## Try it
Without changing anything, transcribe all of the entries.

Stored records
Start of Block

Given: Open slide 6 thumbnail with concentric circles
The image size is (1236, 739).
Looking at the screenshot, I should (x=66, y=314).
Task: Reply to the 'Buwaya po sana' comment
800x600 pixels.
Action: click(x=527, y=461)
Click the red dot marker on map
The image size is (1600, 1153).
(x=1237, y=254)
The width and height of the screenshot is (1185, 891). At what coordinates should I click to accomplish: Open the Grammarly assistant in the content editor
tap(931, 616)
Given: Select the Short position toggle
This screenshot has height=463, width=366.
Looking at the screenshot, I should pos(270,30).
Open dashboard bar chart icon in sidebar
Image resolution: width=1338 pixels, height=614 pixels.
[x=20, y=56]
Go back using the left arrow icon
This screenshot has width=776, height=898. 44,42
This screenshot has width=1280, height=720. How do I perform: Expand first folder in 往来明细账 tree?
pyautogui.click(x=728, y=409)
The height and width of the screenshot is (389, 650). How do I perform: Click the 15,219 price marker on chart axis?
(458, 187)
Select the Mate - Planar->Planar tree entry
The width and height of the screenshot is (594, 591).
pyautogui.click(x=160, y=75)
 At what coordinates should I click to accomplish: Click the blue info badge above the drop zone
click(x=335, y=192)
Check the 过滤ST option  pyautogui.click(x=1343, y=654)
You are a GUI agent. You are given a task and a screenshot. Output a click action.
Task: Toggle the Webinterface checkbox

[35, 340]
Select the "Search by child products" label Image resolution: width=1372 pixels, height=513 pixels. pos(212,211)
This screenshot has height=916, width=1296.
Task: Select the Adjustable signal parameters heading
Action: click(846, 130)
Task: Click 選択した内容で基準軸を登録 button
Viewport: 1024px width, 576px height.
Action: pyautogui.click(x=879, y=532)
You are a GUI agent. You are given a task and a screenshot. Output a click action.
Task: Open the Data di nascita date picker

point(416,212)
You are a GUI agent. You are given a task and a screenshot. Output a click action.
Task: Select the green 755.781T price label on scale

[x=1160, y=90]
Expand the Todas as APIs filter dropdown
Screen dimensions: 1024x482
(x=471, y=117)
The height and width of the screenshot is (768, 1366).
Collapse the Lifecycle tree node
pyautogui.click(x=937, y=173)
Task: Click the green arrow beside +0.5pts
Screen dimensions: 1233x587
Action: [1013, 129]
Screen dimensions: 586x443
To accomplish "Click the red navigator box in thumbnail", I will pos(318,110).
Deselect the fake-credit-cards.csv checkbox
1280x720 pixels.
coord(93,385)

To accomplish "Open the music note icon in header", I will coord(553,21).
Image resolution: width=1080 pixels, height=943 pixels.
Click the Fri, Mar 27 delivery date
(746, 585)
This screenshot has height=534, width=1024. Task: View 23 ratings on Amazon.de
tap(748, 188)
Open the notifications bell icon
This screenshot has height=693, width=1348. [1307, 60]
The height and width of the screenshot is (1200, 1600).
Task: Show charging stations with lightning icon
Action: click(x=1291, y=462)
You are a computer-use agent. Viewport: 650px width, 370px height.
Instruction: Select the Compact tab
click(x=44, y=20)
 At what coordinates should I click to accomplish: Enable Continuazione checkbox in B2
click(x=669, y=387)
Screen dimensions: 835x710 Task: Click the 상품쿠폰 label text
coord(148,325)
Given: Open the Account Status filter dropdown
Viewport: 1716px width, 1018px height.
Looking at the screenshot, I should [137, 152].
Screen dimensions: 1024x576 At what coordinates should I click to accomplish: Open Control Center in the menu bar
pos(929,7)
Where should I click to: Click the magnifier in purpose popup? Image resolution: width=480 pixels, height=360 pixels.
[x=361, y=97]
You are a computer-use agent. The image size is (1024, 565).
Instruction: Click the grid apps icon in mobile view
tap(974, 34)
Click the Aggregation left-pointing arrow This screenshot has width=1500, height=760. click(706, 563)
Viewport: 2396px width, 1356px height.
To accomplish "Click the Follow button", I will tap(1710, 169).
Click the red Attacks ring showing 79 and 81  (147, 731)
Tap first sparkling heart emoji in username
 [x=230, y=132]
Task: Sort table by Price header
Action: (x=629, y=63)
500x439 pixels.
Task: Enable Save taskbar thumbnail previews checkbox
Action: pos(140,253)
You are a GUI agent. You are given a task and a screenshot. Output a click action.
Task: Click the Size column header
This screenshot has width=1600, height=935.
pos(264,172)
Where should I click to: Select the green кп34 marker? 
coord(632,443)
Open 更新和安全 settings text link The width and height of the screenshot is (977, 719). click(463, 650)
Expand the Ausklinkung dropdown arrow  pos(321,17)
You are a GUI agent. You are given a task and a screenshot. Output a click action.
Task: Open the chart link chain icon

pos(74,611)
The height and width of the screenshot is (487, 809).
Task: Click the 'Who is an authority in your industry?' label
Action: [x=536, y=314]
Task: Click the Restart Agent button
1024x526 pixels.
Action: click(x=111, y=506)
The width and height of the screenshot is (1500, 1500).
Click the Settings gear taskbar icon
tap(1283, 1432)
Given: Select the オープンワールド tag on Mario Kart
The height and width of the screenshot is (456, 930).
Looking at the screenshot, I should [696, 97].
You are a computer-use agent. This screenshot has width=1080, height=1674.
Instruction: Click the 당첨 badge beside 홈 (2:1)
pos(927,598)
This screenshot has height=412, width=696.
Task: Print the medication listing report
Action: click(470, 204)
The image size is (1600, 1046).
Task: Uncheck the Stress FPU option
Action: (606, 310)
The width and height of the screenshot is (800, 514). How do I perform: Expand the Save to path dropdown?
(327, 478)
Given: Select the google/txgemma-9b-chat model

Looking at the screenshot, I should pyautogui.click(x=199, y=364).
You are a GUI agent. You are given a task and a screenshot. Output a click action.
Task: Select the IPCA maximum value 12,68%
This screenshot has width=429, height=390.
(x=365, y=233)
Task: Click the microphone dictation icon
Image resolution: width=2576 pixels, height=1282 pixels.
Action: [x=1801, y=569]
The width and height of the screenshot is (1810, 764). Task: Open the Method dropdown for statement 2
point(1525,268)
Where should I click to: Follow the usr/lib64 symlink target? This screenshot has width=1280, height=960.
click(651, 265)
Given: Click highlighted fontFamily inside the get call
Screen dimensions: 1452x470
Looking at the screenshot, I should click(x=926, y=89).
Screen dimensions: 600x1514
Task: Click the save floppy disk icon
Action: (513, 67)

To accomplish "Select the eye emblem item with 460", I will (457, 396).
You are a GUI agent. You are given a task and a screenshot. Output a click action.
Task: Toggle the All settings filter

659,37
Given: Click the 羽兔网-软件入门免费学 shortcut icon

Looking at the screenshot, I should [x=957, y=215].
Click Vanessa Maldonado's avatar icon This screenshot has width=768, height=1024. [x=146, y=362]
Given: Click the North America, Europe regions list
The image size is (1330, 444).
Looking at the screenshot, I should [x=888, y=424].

End of Block

## Exercise result
Given: Open slide 6 thumbnail with concentric circles
The image size is (1236, 739).
Looking at the screenshot, I should (x=66, y=314).
Task: Reply to the 'Buwaya po sana' comment
800x600 pixels.
Action: click(x=527, y=461)
Click the red dot marker on map
The image size is (1600, 1153).
(x=1237, y=254)
The width and height of the screenshot is (1185, 891). At what coordinates should I click to accomplish: Open the Grammarly assistant in the content editor
tap(931, 616)
Given: Select the Short position toggle
This screenshot has height=463, width=366.
Looking at the screenshot, I should pos(270,30).
Open dashboard bar chart icon in sidebar
Image resolution: width=1338 pixels, height=614 pixels.
[x=20, y=56]
Go back using the left arrow icon
This screenshot has width=776, height=898. 44,42
This screenshot has width=1280, height=720. How do I perform: Expand first folder in 往来明细账 tree?
pyautogui.click(x=728, y=409)
The height and width of the screenshot is (389, 650). How do I perform: Click the 15,219 price marker on chart axis?
(458, 187)
Select the Mate - Planar->Planar tree entry
The width and height of the screenshot is (594, 591).
pyautogui.click(x=160, y=75)
 At what coordinates should I click to accomplish: Click the blue info badge above the drop zone
click(x=335, y=192)
Check the 过滤ST option  pyautogui.click(x=1343, y=654)
You are a GUI agent. You are given a task and a screenshot. Output a click action.
Task: Toggle the Webinterface checkbox

[35, 340]
Select the "Search by child products" label Image resolution: width=1372 pixels, height=513 pixels. pos(212,211)
This screenshot has height=916, width=1296.
Task: Select the Adjustable signal parameters heading
Action: click(846, 130)
Task: Click 選択した内容で基準軸を登録 button
Viewport: 1024px width, 576px height.
Action: pyautogui.click(x=879, y=532)
You are a GUI agent. You are given a task and a screenshot. Output a click action.
Task: Open the Data di nascita date picker

point(416,212)
You are a GUI agent. You are given a task and a screenshot. Output a click action.
Task: Select the green 755.781T price label on scale

[x=1160, y=90]
Expand the Todas as APIs filter dropdown
Screen dimensions: 1024x482
(x=471, y=117)
The height and width of the screenshot is (768, 1366).
Collapse the Lifecycle tree node
pyautogui.click(x=937, y=173)
Task: Click the green arrow beside +0.5pts
Screen dimensions: 1233x587
Action: [1013, 129]
Screen dimensions: 586x443
To accomplish "Click the red navigator box in thumbnail", I will pos(318,110).
Deselect the fake-credit-cards.csv checkbox
1280x720 pixels.
coord(93,385)

To accomplish "Open the music note icon in header", I will coord(553,21).
Image resolution: width=1080 pixels, height=943 pixels.
Click the Fri, Mar 27 delivery date
(746, 585)
This screenshot has height=534, width=1024. Task: View 23 ratings on Amazon.de
tap(748, 188)
Open the notifications bell icon
This screenshot has height=693, width=1348. [1307, 60]
The height and width of the screenshot is (1200, 1600).
Task: Show charging stations with lightning icon
Action: click(x=1291, y=462)
You are a computer-use agent. Viewport: 650px width, 370px height.
Instruction: Select the Compact tab
click(x=44, y=20)
 At what coordinates should I click to accomplish: Enable Continuazione checkbox in B2
click(x=669, y=387)
Screen dimensions: 835x710 Task: Click the 상품쿠폰 label text
coord(148,325)
Given: Open the Account Status filter dropdown
Viewport: 1716px width, 1018px height.
Looking at the screenshot, I should [137, 152].
Screen dimensions: 1024x576 At what coordinates should I click to accomplish: Open Control Center in the menu bar
pos(929,7)
Where should I click to: Click the magnifier in purpose popup? Image resolution: width=480 pixels, height=360 pixels.
[x=361, y=97]
You are a computer-use agent. The image size is (1024, 565).
Instruction: Click the grid apps icon in mobile view
tap(974, 34)
Click the Aggregation left-pointing arrow This screenshot has width=1500, height=760. click(706, 563)
Viewport: 2396px width, 1356px height.
To accomplish "Click the Follow button", I will tap(1710, 169).
Click the red Attacks ring showing 79 and 81  (147, 731)
Tap first sparkling heart emoji in username
 [x=230, y=132]
Task: Sort table by Price header
Action: (x=629, y=63)
500x439 pixels.
Task: Enable Save taskbar thumbnail previews checkbox
Action: pos(140,253)
You are a GUI agent. You are given a task and a screenshot. Output a click action.
Task: Click the Size column header
This screenshot has width=1600, height=935.
pos(264,172)
Where should I click to: Select the green кп34 marker? 
coord(632,443)
Open 更新和安全 settings text link The width and height of the screenshot is (977, 719). click(463, 650)
Expand the Ausklinkung dropdown arrow  pos(321,17)
You are a GUI agent. You are given a task and a screenshot. Output a click action.
Task: Open the chart link chain icon

pos(74,611)
The height and width of the screenshot is (487, 809).
Task: Click the 'Who is an authority in your industry?' label
Action: [x=536, y=314]
Task: Click the Restart Agent button
1024x526 pixels.
Action: click(x=111, y=506)
The width and height of the screenshot is (1500, 1500).
Click the Settings gear taskbar icon
tap(1283, 1432)
Given: Select the オープンワールド tag on Mario Kart
The height and width of the screenshot is (456, 930).
Looking at the screenshot, I should [696, 97].
You are a computer-use agent. This screenshot has width=1080, height=1674.
Instruction: Click the 당첨 badge beside 홈 (2:1)
pos(927,598)
This screenshot has height=412, width=696.
Task: Print the medication listing report
Action: click(470, 204)
The image size is (1600, 1046).
Task: Uncheck the Stress FPU option
Action: (606, 310)
The width and height of the screenshot is (800, 514). How do I perform: Expand the Save to path dropdown?
(327, 478)
Given: Select the google/txgemma-9b-chat model

Looking at the screenshot, I should pyautogui.click(x=199, y=364).
You are a GUI agent. You are given a task and a screenshot. Output a click action.
Task: Select the IPCA maximum value 12,68%
This screenshot has width=429, height=390.
(x=365, y=233)
Task: Click the microphone dictation icon
Image resolution: width=2576 pixels, height=1282 pixels.
Action: [x=1801, y=569]
The width and height of the screenshot is (1810, 764). Task: Open the Method dropdown for statement 2
point(1525,268)
Where should I click to: Follow the usr/lib64 symlink target? This screenshot has width=1280, height=960.
click(651, 265)
Given: Click highlighted fontFamily inside the get call
Screen dimensions: 1452x470
Looking at the screenshot, I should click(x=926, y=89).
Screen dimensions: 600x1514
Task: Click the save floppy disk icon
Action: (513, 67)

To accomplish "Select the eye emblem item with 460", I will (457, 396).
You are a GUI agent. You are given a task and a screenshot. Output a click action.
Task: Toggle the All settings filter

659,37
Given: Click the 羽兔网-软件入门免费学 shortcut icon

Looking at the screenshot, I should [x=957, y=215].
Click Vanessa Maldonado's avatar icon This screenshot has width=768, height=1024. [x=146, y=362]
Given: Click the North America, Europe regions list
The image size is (1330, 444).
Looking at the screenshot, I should [x=888, y=424].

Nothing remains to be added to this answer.